Publié le mardi 29 novembre 2016 , mis à jour le vendredi 2 décembre 2016

Source : www.presse.justice.gouv.fr

Auteur : Jean-Jacques URVOAS, Garde des Sceaux, Ministre de la Justice

Date : Mardi 29 novembre 2016

Lieu : Ecole Militaire

« Je suis heureux de pouvoir m’exprimer ce matin devant vous, en tant que membre de l’exécutif et garde des Sceaux.

Mais aussi, en tant qu’ancien député.

J’étais en effet, en 2010 et 2011, le responsable pour mon groupe des deux projets de loi organique et ordinaire qui avaient donné naissance à cette nouvelle autorité constitutionnelle.

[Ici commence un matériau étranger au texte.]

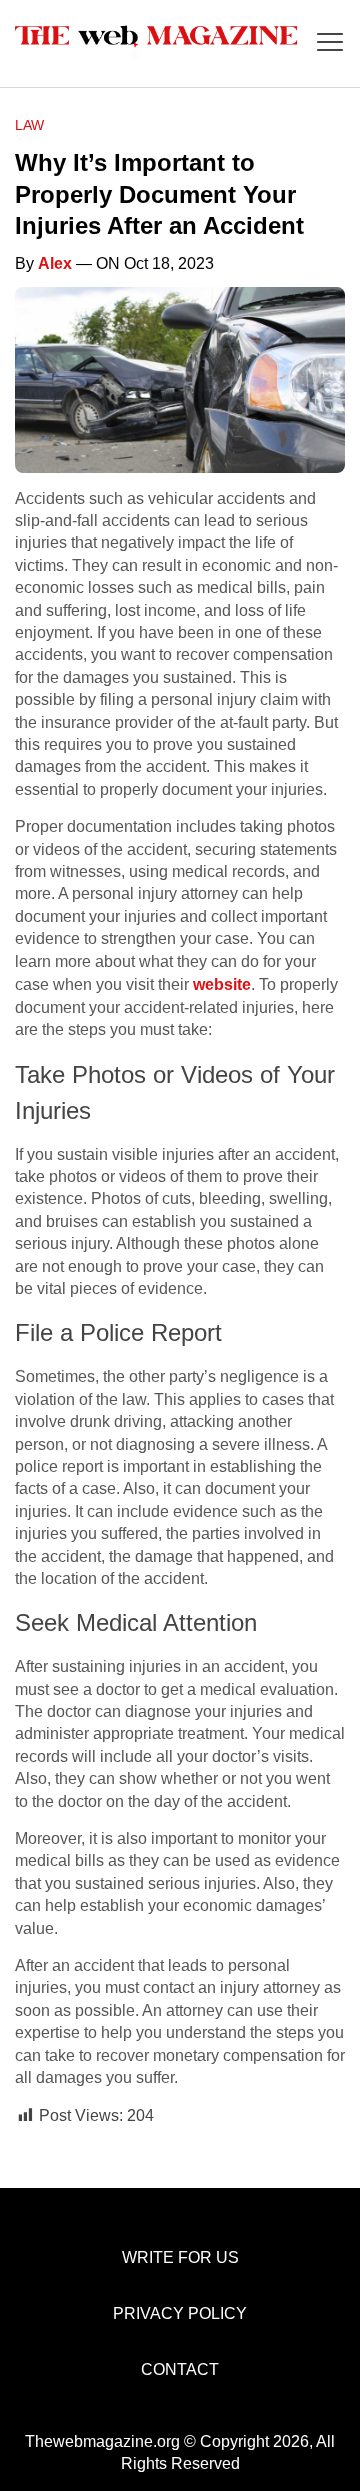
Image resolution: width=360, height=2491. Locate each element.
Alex (55, 263)
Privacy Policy (180, 2313)
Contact (180, 2369)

La 1ère lecture avait eu lieu au Sénat en juin 2010, nous l’avions étudié à l’Assemblée en janvier 2011, puis une 2nd lecture en février avant une commission mixte paritaire (CMP) conclusive le 9 mars 2011 et une lecture définitive le 15 mars.

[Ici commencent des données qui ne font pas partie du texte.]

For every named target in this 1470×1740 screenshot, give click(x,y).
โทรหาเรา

Ce fut donc un long parcours parlementaire conduit sous la responsabilité éclairée de Pierre MOREL-A-L’HUISSIER, qui est présent aujourd’hui, et qui fut le rapporteur de cette loi.

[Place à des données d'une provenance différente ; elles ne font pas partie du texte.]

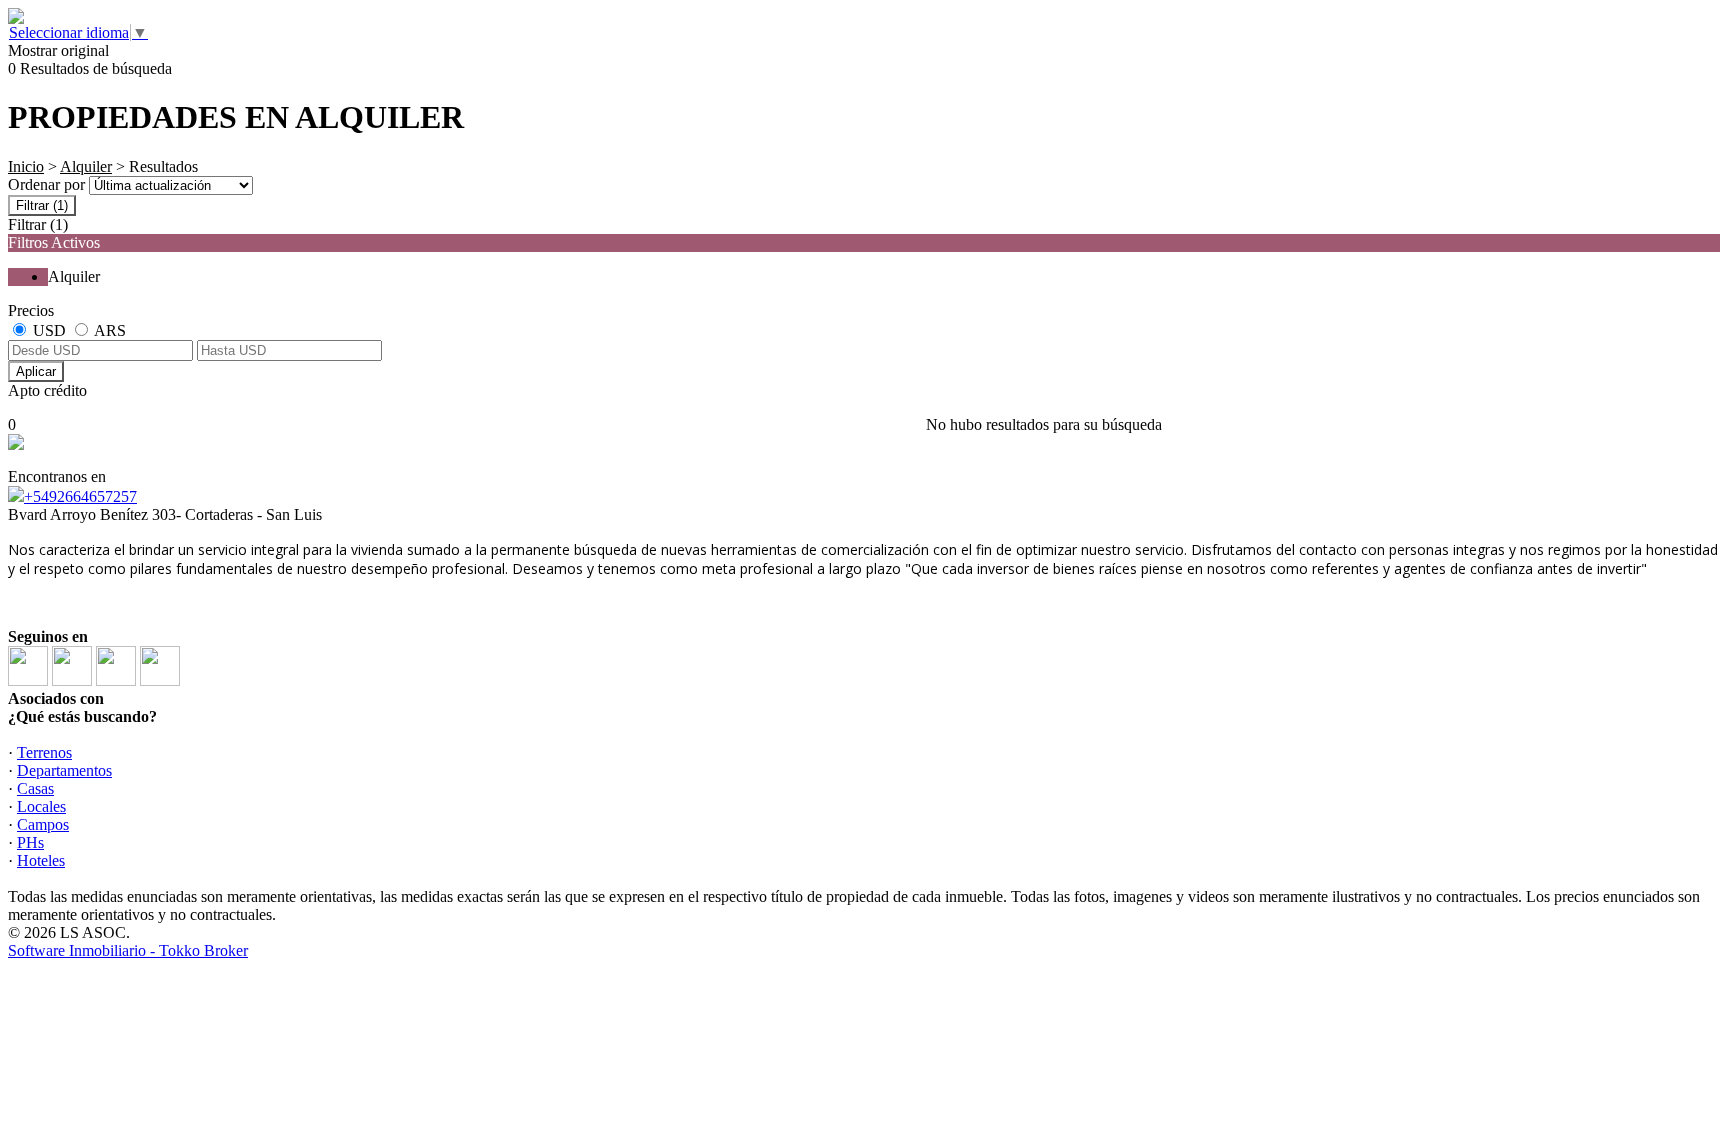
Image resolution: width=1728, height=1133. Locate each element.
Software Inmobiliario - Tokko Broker (128, 950)
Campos (43, 824)
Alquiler (86, 166)
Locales (41, 806)
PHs (30, 842)
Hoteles (41, 860)
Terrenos (44, 752)
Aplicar (36, 371)
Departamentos (64, 770)
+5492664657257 (80, 496)
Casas (35, 788)
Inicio (26, 166)
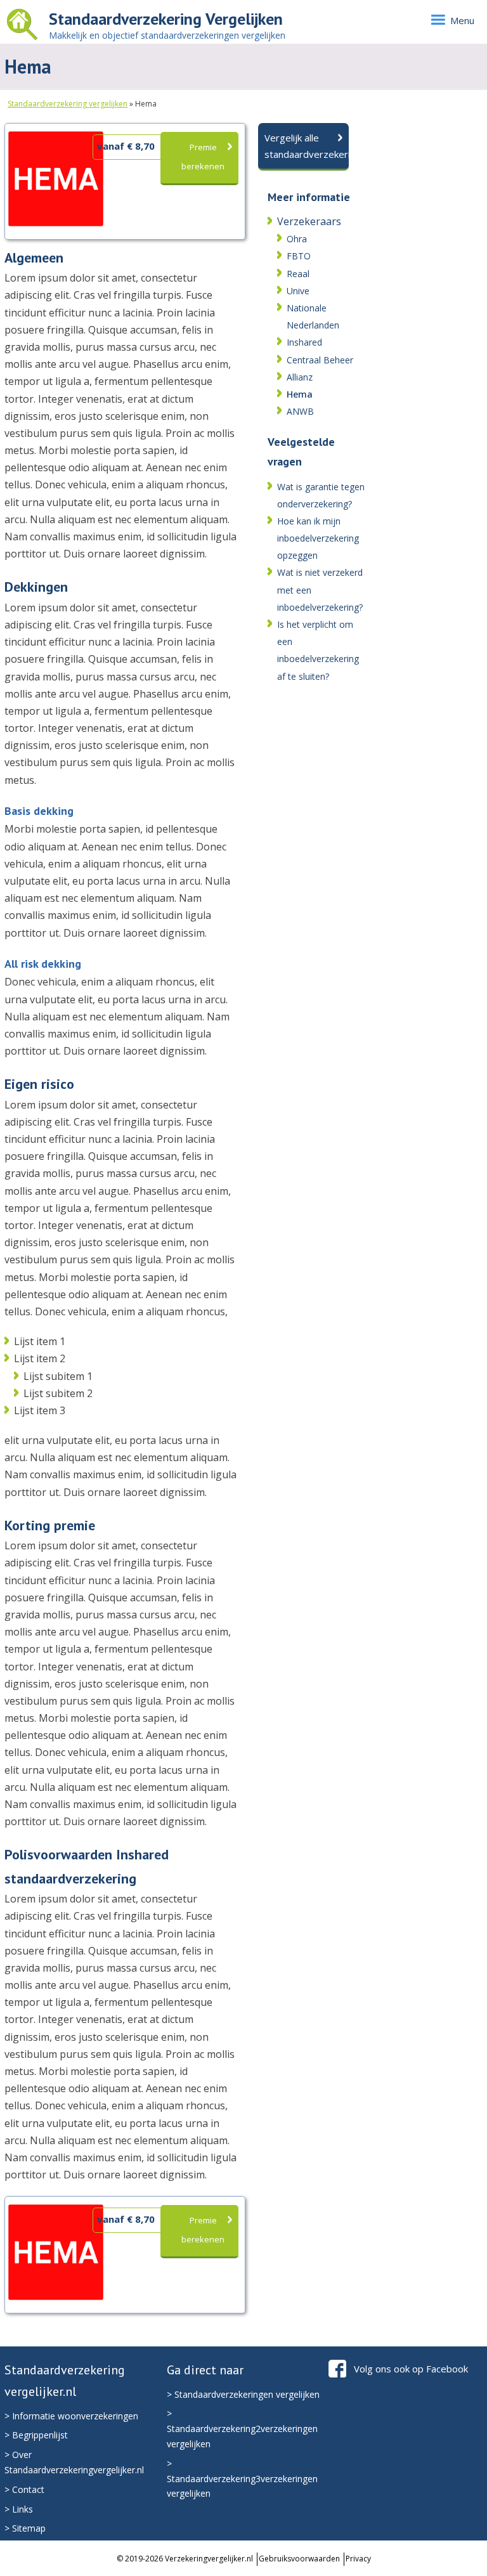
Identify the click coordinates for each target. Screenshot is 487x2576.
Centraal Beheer (320, 360)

Comme j’avais – déjà à l’époque – souligné son ouverture et la sincérité de la démarche, je n’ai évidemment nulle hésitation, aujourd’hui, à réitérer mes compliments sur la manière, dont il avait conduit le travail de l’Assemblée.

Reste que mon groupe n’avait pu voter le texte issu de la CMP.

Alors même que lors de la révision constitutionnelle de 2008 nous avions approuvé l’art. 71-1 qui donnait, pour la 1ère fois depuis 1958 naissance à une nouvelle autorité constitutionnelle : le Défenseur des droits.

Nous étions en effet déçus de quelques dispositions et avions alors considéré que la naissance de ce Défenseur des droits (DDD) en 2008 ne tenait pas, sur le papier, toutes ses promesses.

C’est pour l’essentiel, le mode de nomination qui nous avait heurté.

Le comité BALLADUR avait suggéré une élection au 3/5 par l’Assemblée nationale sur le modèle du Défenseur du Peuple espagnol.

Le Gouvernement de François FILLON avait retenu une nomination par le Président de la République avec une capacité – très relative – d’opposition du Parlement.

Cela nous était apparu comme un manque d’audace et nous avions alors indiqué notre crainte de voir le DDD se considéré comme un « obligé du pouvoir ».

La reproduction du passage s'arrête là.